A few years ago, I’ve joined a project that was being developed for several months, but had no production release yet. Actually, the project was scheduled to replace an existing application in the upcoming weeks. My first task in the project was to figure out what was needed to deploy the application in a production environment and replace the old application.
This application had a considerable amount of users (around 50 k), but not all of them were active. The new application had a new feature to exclude the users that didn’t log into the application for the last few months. This was implemented as a timer (executed daily) and a email notification was sent to that user warning him that he was excluded from the application.
The release was installed on a Friday (yes, Friday!), and everyone went for a rest. Monday morning, all hell broke loose! The customer mail server was down, and nobody had any idea why.
The first reports indicated that the mail server was out of disk space, because it had around 2 Million emails pending delivery and a lot more incoming. What the hell happened?
Even with the server down, support was able to show us a copy of an email stuck in the server. It was consistent with the email sent when a user was excluded. It didn’t make any sense, because we counted the number of users to be excluded and they were around 28 k, so only 28 k emails should have been sent. Even if all users were excluded the number could not be higher than 50 k (the total number of users).
Looking into the code, we found out a bug that would cause the user to not be excluded if he had an invalid email. As a consequence these users were caught every time that the timer executed. From the total 28 k users to be excluded, around 26 k had invalid emails. From Friday to Monday, we count 3 executions * 26 k users, so 78k k emails. Ok, so now we have an email increase, but not close enough to the reported numbers.
Actually the timer also had a bug. It was not scheduled to be executed daily, but every 8 hours. Let’s adjust the numbers: 3 days * 3 executions a day * 26 k users, brings the total to 234 k emails. A considerable increase but still far from a big number.
The operations installed the application in a second node, and the timer was executed in both. So a double increase. Let’s update: 2 * 234 k emails, brings the total to 468 k emails.

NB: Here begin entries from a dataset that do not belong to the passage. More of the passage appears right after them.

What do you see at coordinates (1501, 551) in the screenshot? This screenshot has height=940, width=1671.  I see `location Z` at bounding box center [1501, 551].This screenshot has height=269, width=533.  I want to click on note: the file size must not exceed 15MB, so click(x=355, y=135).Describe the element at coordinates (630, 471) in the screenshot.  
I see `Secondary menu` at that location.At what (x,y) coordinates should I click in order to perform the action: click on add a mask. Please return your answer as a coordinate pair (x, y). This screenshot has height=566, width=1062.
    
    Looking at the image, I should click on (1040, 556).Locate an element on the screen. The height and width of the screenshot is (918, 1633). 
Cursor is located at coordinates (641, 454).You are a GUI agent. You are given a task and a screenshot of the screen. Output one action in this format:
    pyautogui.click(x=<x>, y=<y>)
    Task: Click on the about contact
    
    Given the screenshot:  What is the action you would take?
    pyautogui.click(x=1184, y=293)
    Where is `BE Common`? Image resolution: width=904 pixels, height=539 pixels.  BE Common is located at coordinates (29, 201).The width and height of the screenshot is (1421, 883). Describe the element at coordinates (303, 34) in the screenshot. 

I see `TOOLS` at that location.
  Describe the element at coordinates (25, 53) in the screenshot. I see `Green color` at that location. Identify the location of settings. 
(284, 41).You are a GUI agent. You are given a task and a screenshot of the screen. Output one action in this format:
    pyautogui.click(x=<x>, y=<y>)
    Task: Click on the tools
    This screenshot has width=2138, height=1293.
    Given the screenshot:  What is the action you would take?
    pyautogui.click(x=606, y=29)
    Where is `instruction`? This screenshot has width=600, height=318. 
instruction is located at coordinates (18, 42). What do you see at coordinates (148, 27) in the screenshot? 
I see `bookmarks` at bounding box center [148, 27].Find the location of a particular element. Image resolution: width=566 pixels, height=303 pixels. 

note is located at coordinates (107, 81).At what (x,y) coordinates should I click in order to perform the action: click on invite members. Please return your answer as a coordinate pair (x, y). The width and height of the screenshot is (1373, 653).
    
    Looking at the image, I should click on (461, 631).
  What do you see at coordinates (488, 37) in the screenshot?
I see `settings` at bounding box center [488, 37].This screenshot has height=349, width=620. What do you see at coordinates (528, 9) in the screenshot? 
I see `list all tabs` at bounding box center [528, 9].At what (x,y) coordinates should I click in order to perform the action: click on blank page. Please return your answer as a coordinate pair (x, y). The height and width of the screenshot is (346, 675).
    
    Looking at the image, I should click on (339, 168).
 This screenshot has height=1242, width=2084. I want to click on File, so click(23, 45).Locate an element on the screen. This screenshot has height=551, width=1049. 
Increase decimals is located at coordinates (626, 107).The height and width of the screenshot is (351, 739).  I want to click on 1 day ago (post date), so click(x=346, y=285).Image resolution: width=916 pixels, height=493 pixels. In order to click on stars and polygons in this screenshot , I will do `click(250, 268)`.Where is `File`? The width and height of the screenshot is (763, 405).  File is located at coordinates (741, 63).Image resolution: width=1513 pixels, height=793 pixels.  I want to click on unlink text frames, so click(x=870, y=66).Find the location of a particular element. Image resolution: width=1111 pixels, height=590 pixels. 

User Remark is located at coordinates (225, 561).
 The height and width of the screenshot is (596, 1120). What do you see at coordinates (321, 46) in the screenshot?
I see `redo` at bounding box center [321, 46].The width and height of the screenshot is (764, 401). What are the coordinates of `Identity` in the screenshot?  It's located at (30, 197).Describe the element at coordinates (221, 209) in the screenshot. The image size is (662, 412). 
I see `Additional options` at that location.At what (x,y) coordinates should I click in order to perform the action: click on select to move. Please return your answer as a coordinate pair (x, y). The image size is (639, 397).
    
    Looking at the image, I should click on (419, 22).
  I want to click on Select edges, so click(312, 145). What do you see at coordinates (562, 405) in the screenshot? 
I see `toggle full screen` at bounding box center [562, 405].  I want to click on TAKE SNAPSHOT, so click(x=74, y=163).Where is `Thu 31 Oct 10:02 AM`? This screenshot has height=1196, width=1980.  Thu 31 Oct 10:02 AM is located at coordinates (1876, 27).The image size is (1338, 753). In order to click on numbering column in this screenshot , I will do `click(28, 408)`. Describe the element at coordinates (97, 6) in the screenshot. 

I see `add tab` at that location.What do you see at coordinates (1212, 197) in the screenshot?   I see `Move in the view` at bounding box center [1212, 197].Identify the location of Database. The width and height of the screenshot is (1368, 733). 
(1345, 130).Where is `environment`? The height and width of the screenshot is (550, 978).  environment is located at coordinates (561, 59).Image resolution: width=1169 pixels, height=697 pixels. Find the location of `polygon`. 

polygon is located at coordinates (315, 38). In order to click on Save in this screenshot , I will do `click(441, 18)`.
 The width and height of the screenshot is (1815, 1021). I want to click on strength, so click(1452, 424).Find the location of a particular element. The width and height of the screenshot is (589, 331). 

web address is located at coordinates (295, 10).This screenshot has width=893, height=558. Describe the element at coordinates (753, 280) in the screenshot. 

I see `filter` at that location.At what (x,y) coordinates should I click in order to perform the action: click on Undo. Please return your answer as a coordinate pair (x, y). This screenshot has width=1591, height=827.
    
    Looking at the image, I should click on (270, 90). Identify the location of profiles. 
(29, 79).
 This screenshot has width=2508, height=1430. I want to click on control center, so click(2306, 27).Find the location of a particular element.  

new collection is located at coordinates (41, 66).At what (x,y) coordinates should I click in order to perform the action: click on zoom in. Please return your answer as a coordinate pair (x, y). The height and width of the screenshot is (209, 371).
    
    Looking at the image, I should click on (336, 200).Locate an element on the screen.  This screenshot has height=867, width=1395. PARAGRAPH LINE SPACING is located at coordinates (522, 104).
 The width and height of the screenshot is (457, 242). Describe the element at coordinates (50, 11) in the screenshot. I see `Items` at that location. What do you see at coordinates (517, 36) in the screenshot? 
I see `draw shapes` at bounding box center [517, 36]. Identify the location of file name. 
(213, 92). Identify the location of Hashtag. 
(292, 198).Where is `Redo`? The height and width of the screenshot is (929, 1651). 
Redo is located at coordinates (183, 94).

Since the emails were automated, you usually set up a no-reply email as the email sender. Now the problem was that the domain for the no-reply address was invalid. Combining this with the users invalid emails, the mail server entered in a loop state. Each invalid user email generated an error email sent to the no-reply address, which was invalid as well and this caused a returned email again to the server. The loop end when the Maximum hop count is exceeded. In this case it was 50. Now everything starts to make sense! Let’s update the numbers:
26 k users * 3 days * 3 executions * 2 servers * 50 hops for a grand total of 23.4 Million emails!
The customer lost all their email from Friday to Monday, but it was possible to recover the mail server. The problems were fixed and it never happened again. I remember those days, to be very stressful, but today all of us involved, laugh about it!
Remember: always check the no-reply address!